- _Exercise details_
Your task is to filter the data below down to the lines holding "Open".

- _Records for the task_
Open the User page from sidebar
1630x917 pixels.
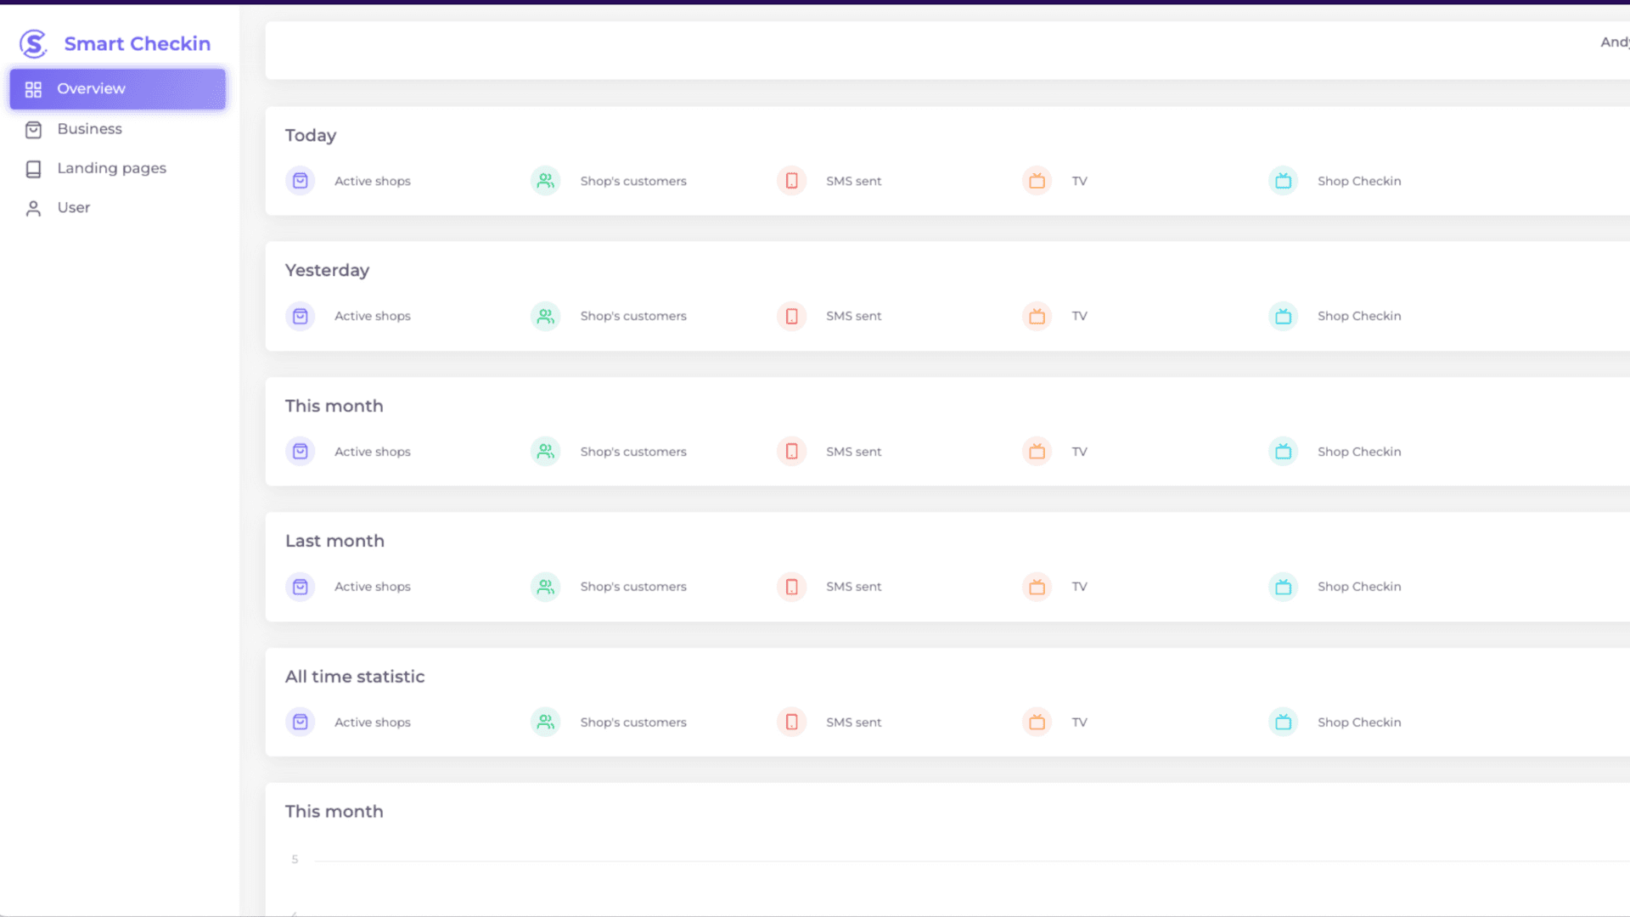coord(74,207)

==

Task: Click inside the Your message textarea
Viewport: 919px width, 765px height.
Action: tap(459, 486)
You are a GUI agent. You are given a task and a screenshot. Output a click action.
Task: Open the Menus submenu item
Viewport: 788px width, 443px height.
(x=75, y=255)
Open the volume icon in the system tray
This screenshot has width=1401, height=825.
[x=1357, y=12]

...

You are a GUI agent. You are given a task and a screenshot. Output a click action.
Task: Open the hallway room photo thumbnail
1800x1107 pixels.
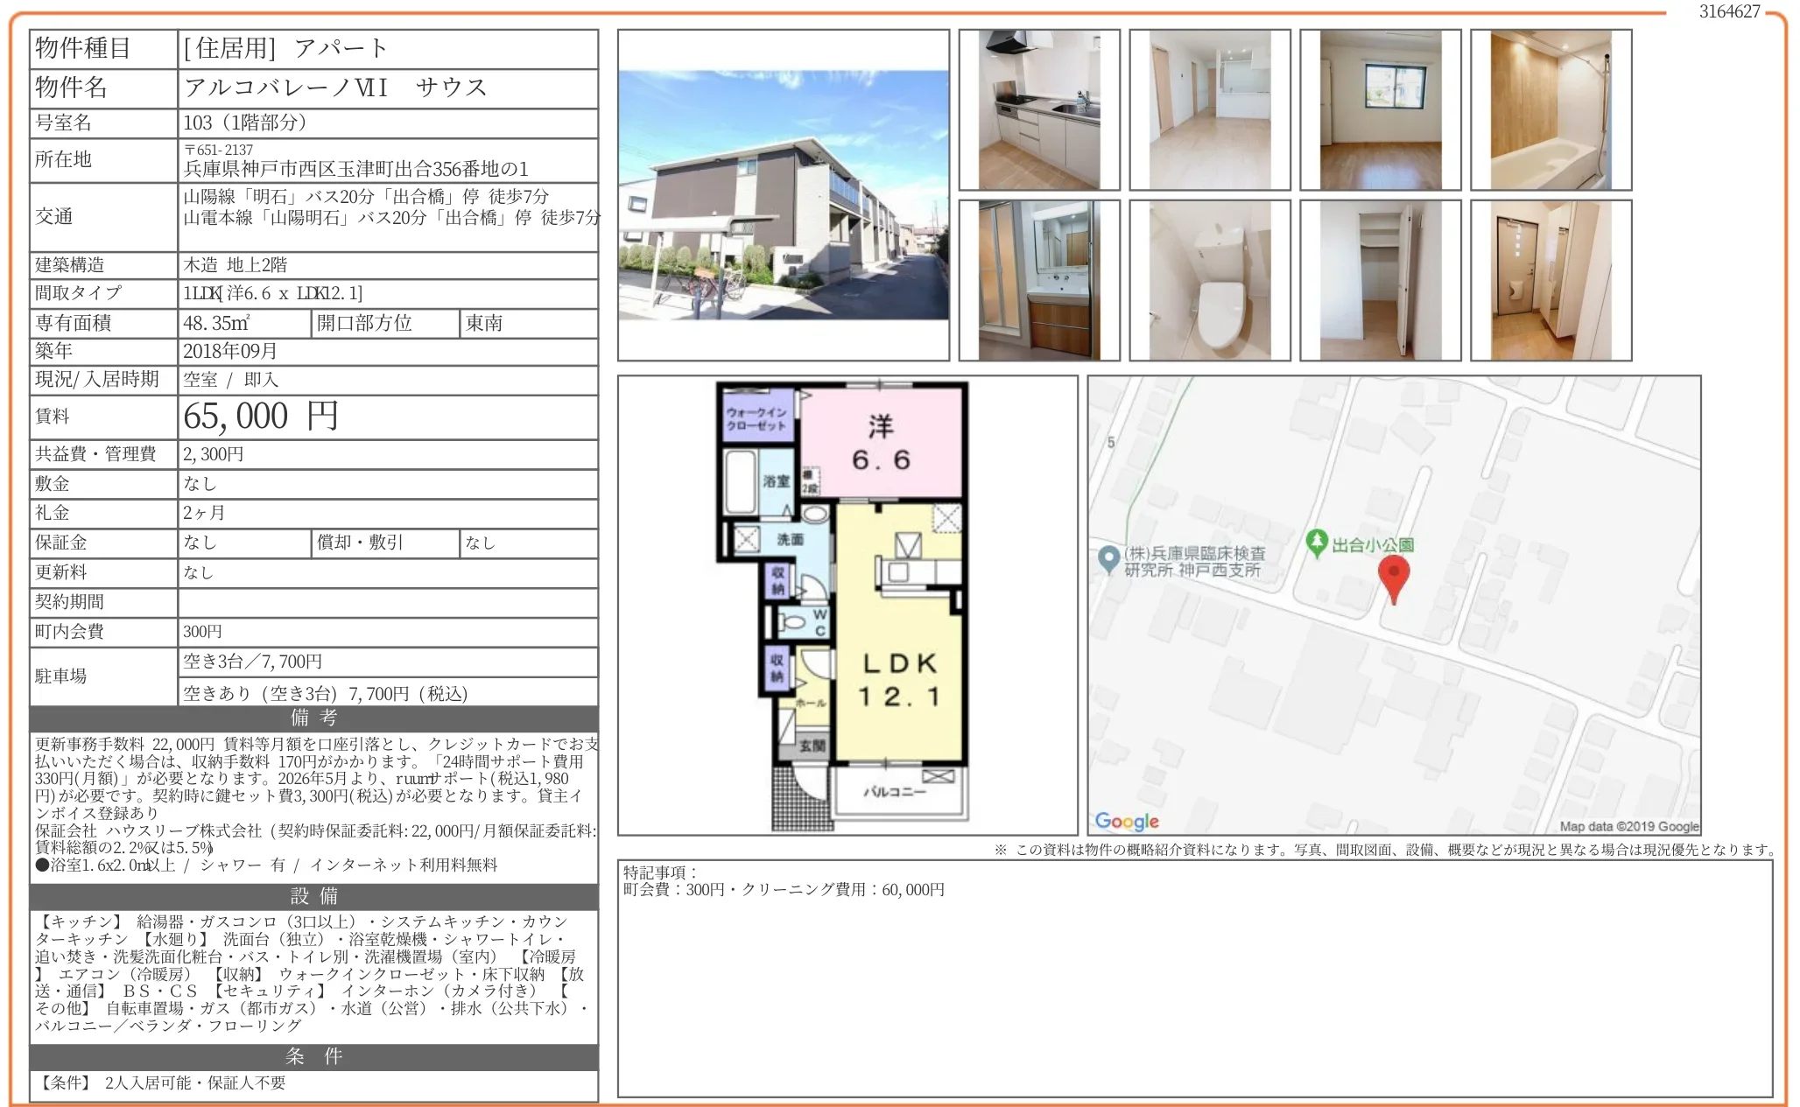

- _Result of this task_
Open the User page from sidebar
Task: Open the Menus submenu item
Open the volume icon in the system tray
Task: Open the hallway room photo thumbnail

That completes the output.